[SOURCE MATERIAL]

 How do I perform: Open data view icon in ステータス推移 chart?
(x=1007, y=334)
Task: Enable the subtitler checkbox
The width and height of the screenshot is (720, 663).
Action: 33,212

[/SOURCE MATERIAL]

▸ **TASK TO COMPLETE**
Once more, write out all of the entries above exactly.

▸ **ANSWER SPACE**
 How do I perform: Open data view icon in ステータス推移 chart?
(x=1007, y=334)
Task: Enable the subtitler checkbox
The width and height of the screenshot is (720, 663).
Action: 33,212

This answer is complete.